* [Task goal]:
Gather all lines with "Open" from the records.
Given data Block Start
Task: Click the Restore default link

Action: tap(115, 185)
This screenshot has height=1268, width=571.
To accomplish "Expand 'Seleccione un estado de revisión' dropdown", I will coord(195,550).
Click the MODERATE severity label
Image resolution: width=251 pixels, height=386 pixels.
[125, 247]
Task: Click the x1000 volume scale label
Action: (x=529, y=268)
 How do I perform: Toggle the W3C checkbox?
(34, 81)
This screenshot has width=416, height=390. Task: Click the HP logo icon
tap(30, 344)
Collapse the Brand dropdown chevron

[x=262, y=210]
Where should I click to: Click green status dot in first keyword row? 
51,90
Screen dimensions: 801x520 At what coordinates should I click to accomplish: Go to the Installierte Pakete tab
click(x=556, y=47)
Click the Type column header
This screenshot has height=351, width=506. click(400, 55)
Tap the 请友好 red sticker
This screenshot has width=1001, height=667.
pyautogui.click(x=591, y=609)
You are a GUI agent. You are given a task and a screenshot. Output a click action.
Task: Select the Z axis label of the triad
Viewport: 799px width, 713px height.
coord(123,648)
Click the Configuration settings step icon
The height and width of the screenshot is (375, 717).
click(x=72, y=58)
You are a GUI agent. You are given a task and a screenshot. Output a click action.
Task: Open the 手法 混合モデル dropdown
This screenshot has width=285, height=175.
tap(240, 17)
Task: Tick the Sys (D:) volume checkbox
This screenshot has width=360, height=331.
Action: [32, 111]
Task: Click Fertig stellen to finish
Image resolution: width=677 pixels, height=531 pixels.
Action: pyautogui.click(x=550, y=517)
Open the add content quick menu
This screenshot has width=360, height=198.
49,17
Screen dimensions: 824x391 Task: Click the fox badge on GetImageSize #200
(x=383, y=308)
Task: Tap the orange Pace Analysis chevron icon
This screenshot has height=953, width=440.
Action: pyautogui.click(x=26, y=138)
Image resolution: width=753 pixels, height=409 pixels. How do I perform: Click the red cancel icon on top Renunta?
Given data Block End
* [Solution]:
Task: Open the 手法 混合モデル dropdown
Open the add content quick menu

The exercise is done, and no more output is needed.